REQUIRED WORK
Which lines run from the one containing "You are a GUI" to the end of the material below? Copy them exactly, pictures excluded.

RECORDS FOR THE EXERCISE
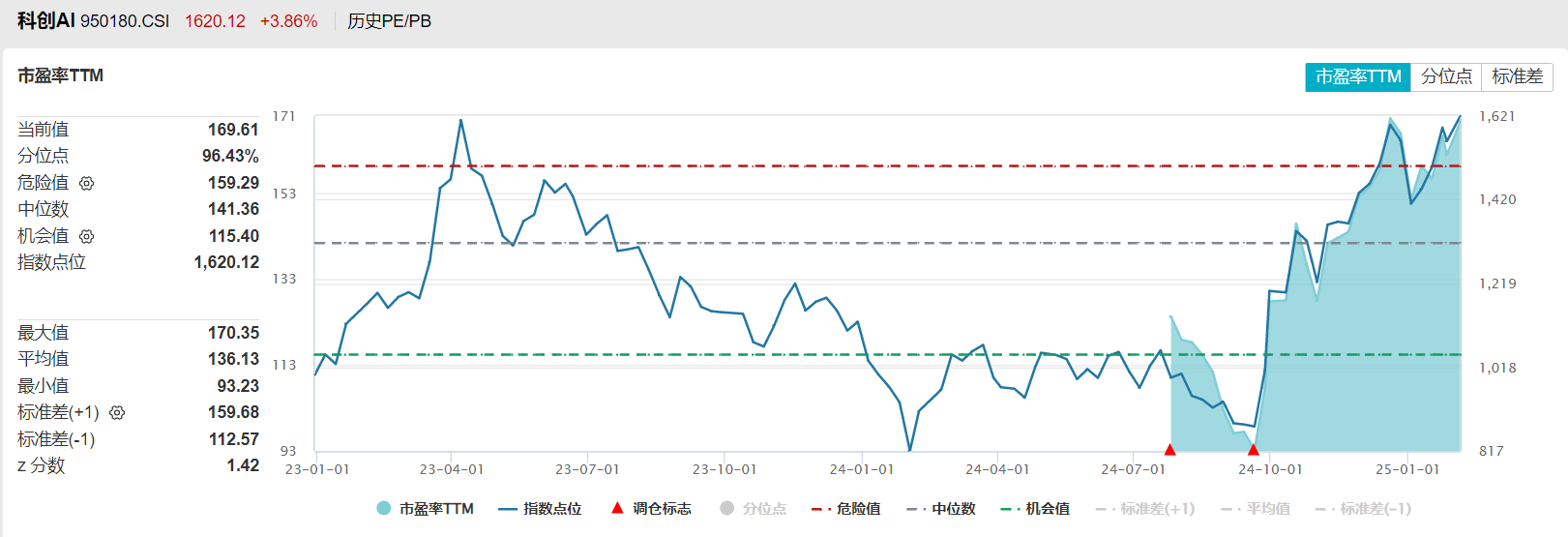This screenshot has width=1568, height=537.
Task: Enable the greyed 分位点 legend series
Action: (x=754, y=509)
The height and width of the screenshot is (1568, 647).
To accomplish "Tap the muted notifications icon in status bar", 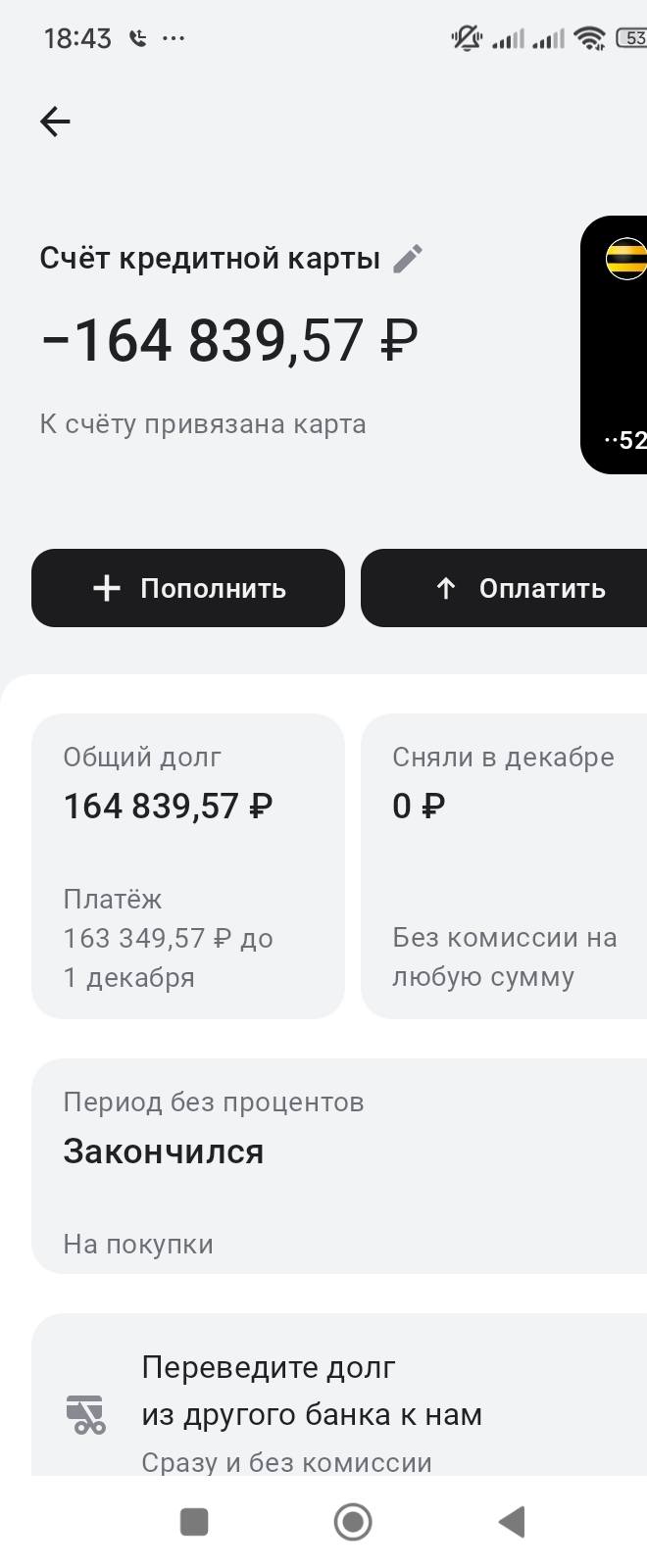I will [468, 39].
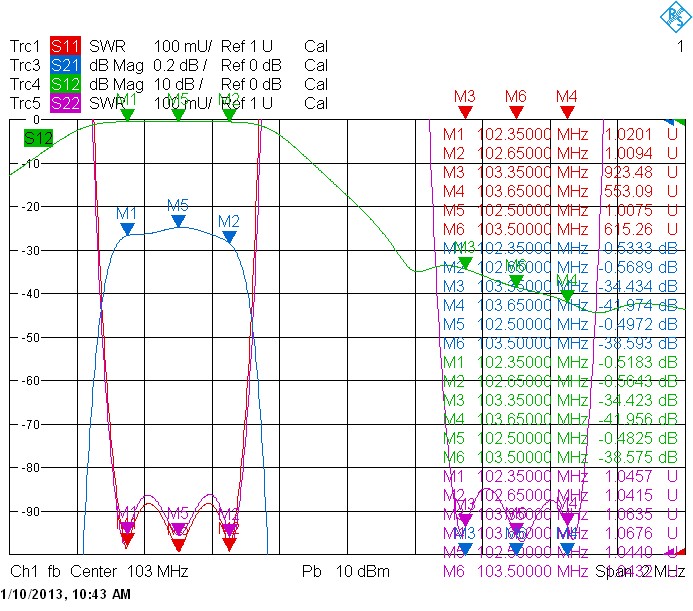693x611 pixels.
Task: Click the green S12 active trace tag on graph
Action: point(38,138)
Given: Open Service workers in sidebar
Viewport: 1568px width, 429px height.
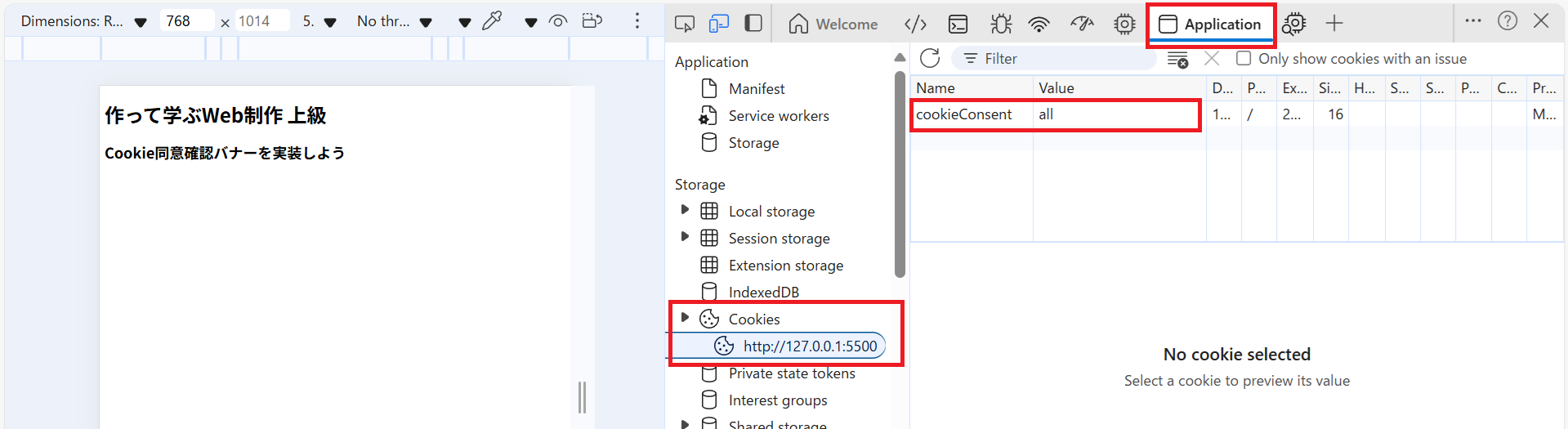Looking at the screenshot, I should pyautogui.click(x=778, y=116).
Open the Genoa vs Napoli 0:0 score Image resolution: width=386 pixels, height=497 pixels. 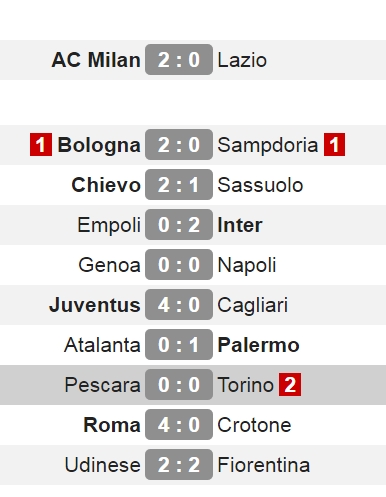179,265

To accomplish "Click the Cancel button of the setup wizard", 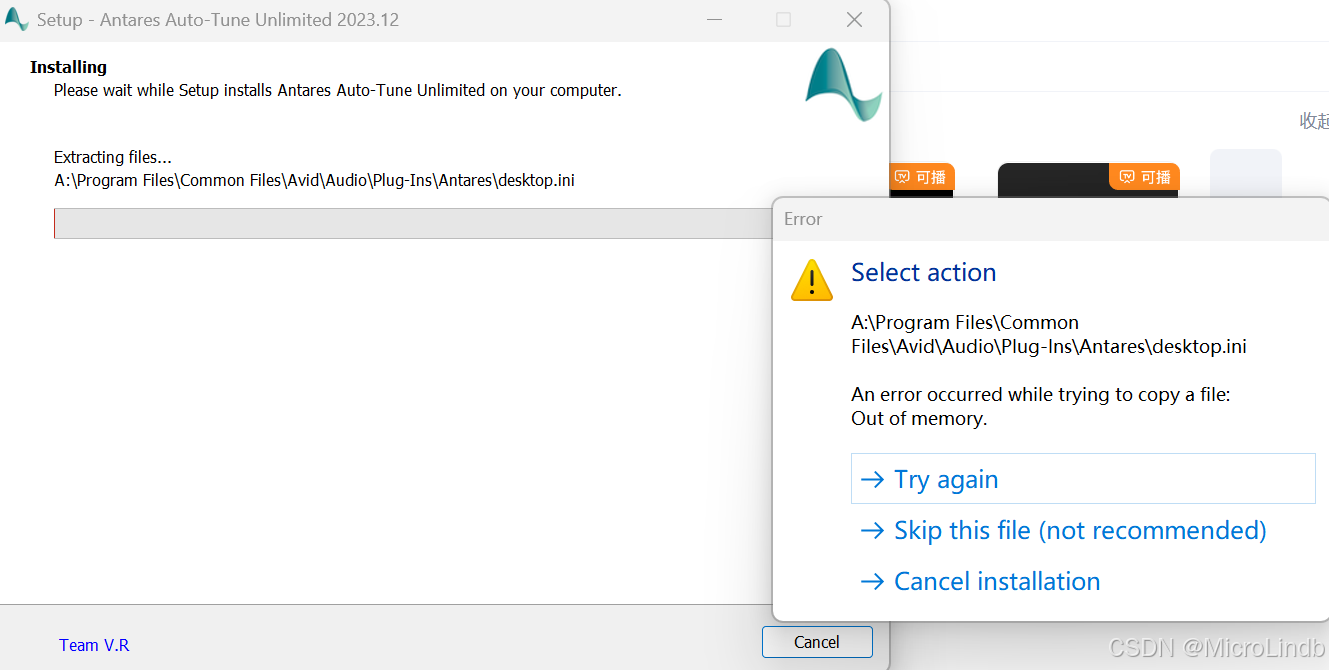I will (x=816, y=642).
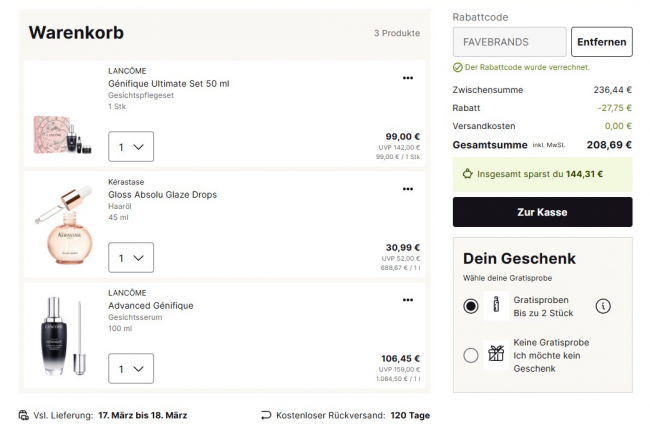Click the delivery calendar icon
Image resolution: width=650 pixels, height=424 pixels.
point(23,414)
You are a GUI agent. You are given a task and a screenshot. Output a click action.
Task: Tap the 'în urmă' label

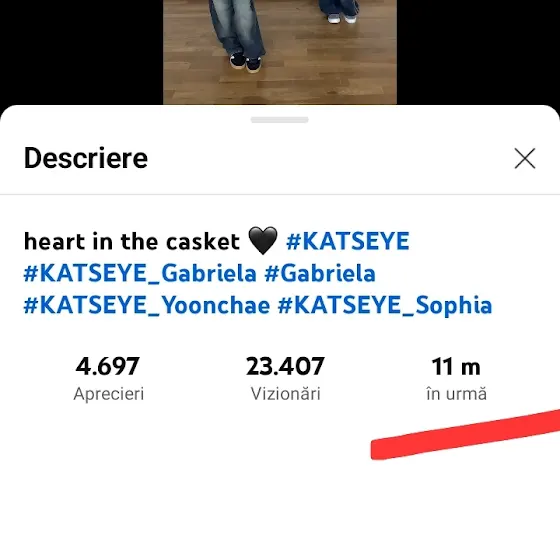coord(456,394)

THE ANSWER
You are a GUI agent. You are given a task and a screenshot. Output a click action.
Task: Tap the 'în urmă' label

coord(456,394)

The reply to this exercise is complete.